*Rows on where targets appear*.
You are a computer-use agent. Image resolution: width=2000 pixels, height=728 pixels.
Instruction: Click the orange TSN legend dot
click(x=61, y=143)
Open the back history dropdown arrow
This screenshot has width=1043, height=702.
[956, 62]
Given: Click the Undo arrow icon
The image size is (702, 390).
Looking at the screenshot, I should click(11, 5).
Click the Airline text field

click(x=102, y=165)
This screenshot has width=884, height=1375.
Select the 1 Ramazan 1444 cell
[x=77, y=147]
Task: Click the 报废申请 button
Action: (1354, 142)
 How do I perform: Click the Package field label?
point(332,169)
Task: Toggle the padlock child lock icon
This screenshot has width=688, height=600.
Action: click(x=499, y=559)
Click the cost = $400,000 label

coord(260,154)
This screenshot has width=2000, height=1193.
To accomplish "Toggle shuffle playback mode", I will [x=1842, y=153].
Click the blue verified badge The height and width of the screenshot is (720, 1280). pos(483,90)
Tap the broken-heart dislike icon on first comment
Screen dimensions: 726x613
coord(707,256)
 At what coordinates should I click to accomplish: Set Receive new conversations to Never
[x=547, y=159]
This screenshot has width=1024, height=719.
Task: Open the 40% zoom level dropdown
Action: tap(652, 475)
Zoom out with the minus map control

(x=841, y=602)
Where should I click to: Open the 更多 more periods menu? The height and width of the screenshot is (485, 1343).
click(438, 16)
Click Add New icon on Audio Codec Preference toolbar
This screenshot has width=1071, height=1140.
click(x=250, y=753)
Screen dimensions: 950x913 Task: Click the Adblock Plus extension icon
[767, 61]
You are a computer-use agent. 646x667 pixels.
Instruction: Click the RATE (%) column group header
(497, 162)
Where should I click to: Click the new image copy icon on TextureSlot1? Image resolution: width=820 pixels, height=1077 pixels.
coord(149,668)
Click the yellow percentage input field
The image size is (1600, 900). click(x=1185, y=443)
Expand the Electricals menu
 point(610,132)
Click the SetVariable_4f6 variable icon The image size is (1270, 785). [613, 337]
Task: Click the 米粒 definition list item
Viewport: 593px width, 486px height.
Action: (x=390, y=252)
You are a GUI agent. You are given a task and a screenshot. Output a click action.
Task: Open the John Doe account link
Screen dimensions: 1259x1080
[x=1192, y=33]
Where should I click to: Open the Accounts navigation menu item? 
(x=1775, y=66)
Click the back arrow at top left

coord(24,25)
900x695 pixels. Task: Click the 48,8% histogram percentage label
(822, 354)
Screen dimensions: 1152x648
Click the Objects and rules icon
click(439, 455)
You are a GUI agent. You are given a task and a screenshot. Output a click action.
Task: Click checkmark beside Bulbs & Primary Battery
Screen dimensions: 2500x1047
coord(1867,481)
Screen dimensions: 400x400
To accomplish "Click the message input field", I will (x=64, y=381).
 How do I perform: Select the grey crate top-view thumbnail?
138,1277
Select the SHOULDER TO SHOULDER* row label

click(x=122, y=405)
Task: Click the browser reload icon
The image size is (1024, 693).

*Work to complete*.
Reproduce every line of the records above word for word, leaving nothing out and changing nothing.

*Exercise solution*.
You are a computer-use agent. Image resolution: width=2000 pixels, height=728 pixels.
Instruction: Click the orange TSN legend dot
click(x=61, y=143)
Open the back history dropdown arrow
This screenshot has width=1043, height=702.
[956, 62]
Given: Click the Undo arrow icon
The image size is (702, 390).
Looking at the screenshot, I should click(11, 5).
Click the Airline text field

click(x=102, y=165)
This screenshot has width=884, height=1375.
Select the 1 Ramazan 1444 cell
[x=77, y=147]
Task: Click the 报废申请 button
Action: (1354, 142)
 How do I perform: Click the Package field label?
point(332,169)
Task: Toggle the padlock child lock icon
This screenshot has width=688, height=600.
Action: click(x=499, y=559)
Click the cost = $400,000 label

coord(260,154)
This screenshot has width=2000, height=1193.
To accomplish "Toggle shuffle playback mode", I will [x=1842, y=153].
Click the blue verified badge The height and width of the screenshot is (720, 1280). pos(483,90)
Tap the broken-heart dislike icon on first comment
Screen dimensions: 726x613
coord(707,256)
 At what coordinates should I click to accomplish: Set Receive new conversations to Never
[x=547, y=159]
This screenshot has width=1024, height=719.
Task: Open the 40% zoom level dropdown
Action: tap(652, 475)
Zoom out with the minus map control

(x=841, y=602)
Where should I click to: Open the 更多 more periods menu? The height and width of the screenshot is (485, 1343).
click(438, 16)
Click Add New icon on Audio Codec Preference toolbar
This screenshot has width=1071, height=1140.
click(x=250, y=753)
Screen dimensions: 950x913 Task: Click the Adblock Plus extension icon
[767, 61]
You are a computer-use agent. 646x667 pixels.
Instruction: Click the RATE (%) column group header
(497, 162)
Where should I click to: Click the new image copy icon on TextureSlot1? Image resolution: width=820 pixels, height=1077 pixels.
coord(149,668)
Click the yellow percentage input field
The image size is (1600, 900). click(x=1185, y=443)
Expand the Electricals menu
 point(610,132)
Click the SetVariable_4f6 variable icon The image size is (1270, 785). [613, 337]
Task: Click the 米粒 definition list item
Viewport: 593px width, 486px height.
Action: (x=390, y=252)
You are a GUI agent. You are given a task and a screenshot. Output a click action.
Task: Open the John Doe account link
Screen dimensions: 1259x1080
[x=1192, y=33]
Where should I click to: Open the Accounts navigation menu item? 
(x=1775, y=66)
Click the back arrow at top left

coord(24,25)
900x695 pixels. Task: Click the 48,8% histogram percentage label
(822, 354)
Screen dimensions: 1152x648
Click the Objects and rules icon
click(439, 455)
You are a GUI agent. You are given a task and a screenshot. Output a click action.
Task: Click checkmark beside Bulbs & Primary Battery
Screen dimensions: 2500x1047
coord(1867,481)
Screen dimensions: 400x400
To accomplish "Click the message input field", I will (x=64, y=381).
 How do I perform: Select the grey crate top-view thumbnail?
138,1277
Select the SHOULDER TO SHOULDER* row label

click(x=122, y=405)
Task: Click the browser reload icon
The image size is (1024, 693).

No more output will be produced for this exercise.